- 20 Mar, 2020
As our real experiences of customers and e-commerce companies, personalized size and fit recommendations is a crucial issue for any e-commerce platform. When customers purchase products online, it is the difficulty of finding products with the right fit. Not fitting well may effect the user experience and also returning non-fit products would increase the cost of the e-commerce platform. In order to provide a better online shopping experience, platforms need to find ways to recommend the right product sizes and the best fitting products to their customers. Predicting the correct fit drives customer satisfaction and benefits the business by reducing costs incurred due to size-related returns.
For solving this problem, predicting the true or correct size of product for a specific user would be an important predictive task. To tackle this problem, we have to use a suitable dataset with relevant features in a large amount, to observe and understand data properties by statistical information, then to select appropriate models, utilize optimization approaches, consider the strength and weakness, avoid overfitting issues, and measure these models effectiveness and the predicative power of models.
In the case, let’s consider a latent factor model for recommending product size which is Small, Fit, Large to customers. Latent factors for customers and products in the model correspond to their physical true size, and theses are learnt from past product purchase and returns data. The outcome for a customer-product pair is predicted based on the difference between customer and product true sizes, and efficient algorithms are proposed for computing customer and product true size values that minimize two loss function variants. In this case, implement Hinge loss function instead of using the squared error loss function, which is so-called MSE, as there are three labels Small, Fit, Large for measurements the true size. Once we get the true size of customers and the true size of products, we can use this system to recommend the right size of products for the customer.
Based on the dataset has special properties, such as sparsity and imbalance, trying to use the large margin nearest neighbor classification (LMNN) which is modified distance as an approach to improve the k-nearest neighbor classification (kNN) by weight or scale specific dimensions, for instance keep the x-axis but adjust the y-axis.

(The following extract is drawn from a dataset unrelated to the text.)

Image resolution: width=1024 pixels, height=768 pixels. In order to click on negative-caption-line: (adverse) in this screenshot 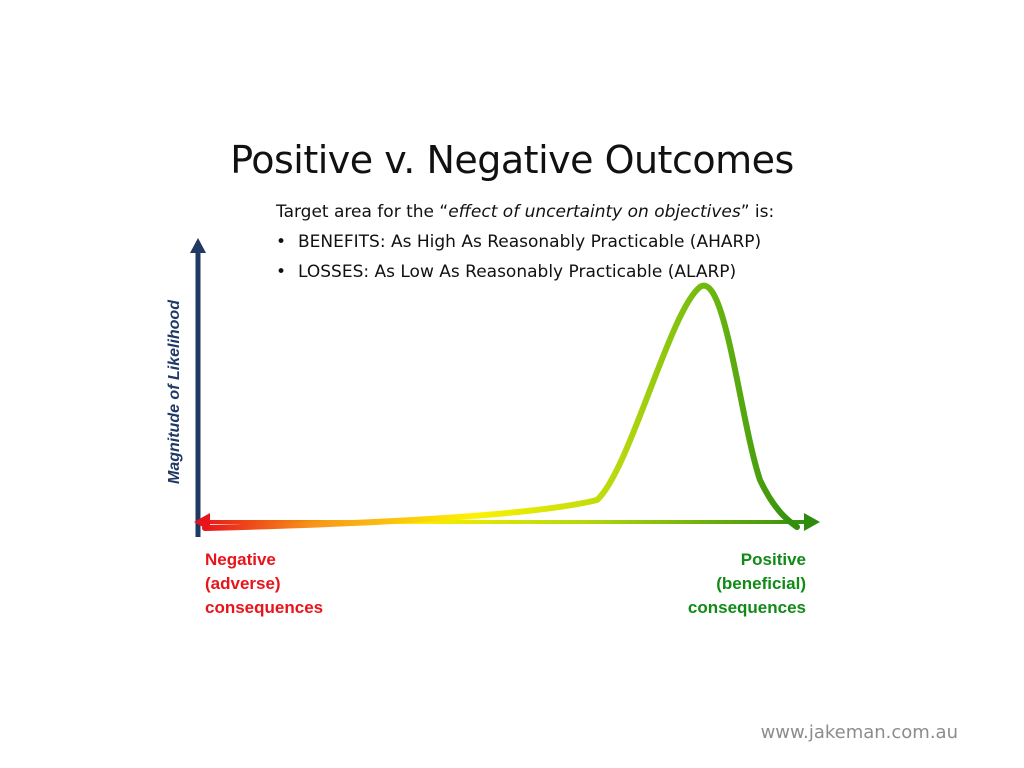, I will do `click(243, 584)`.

Then, we can utilize the logistic regression and do optimization.
In order to compare the performance with other models as baseline, we can try Similarity, simple logistic regression, Support Vector Machine (SVM), and Gradient Boosting Classification. For evaluating the model, to use the Area under the ROC Curve (AUC) instead of the simple accuracy measurement. Unlike the accuracy is always biased on size of test data, the AUC is better measure of classifier performance than accuracy because it does not bias on size of test or evaluation data, which is less sensitive than accuracy. Moverover, I chose the Jaccard similarity as the baseline to compare with the models.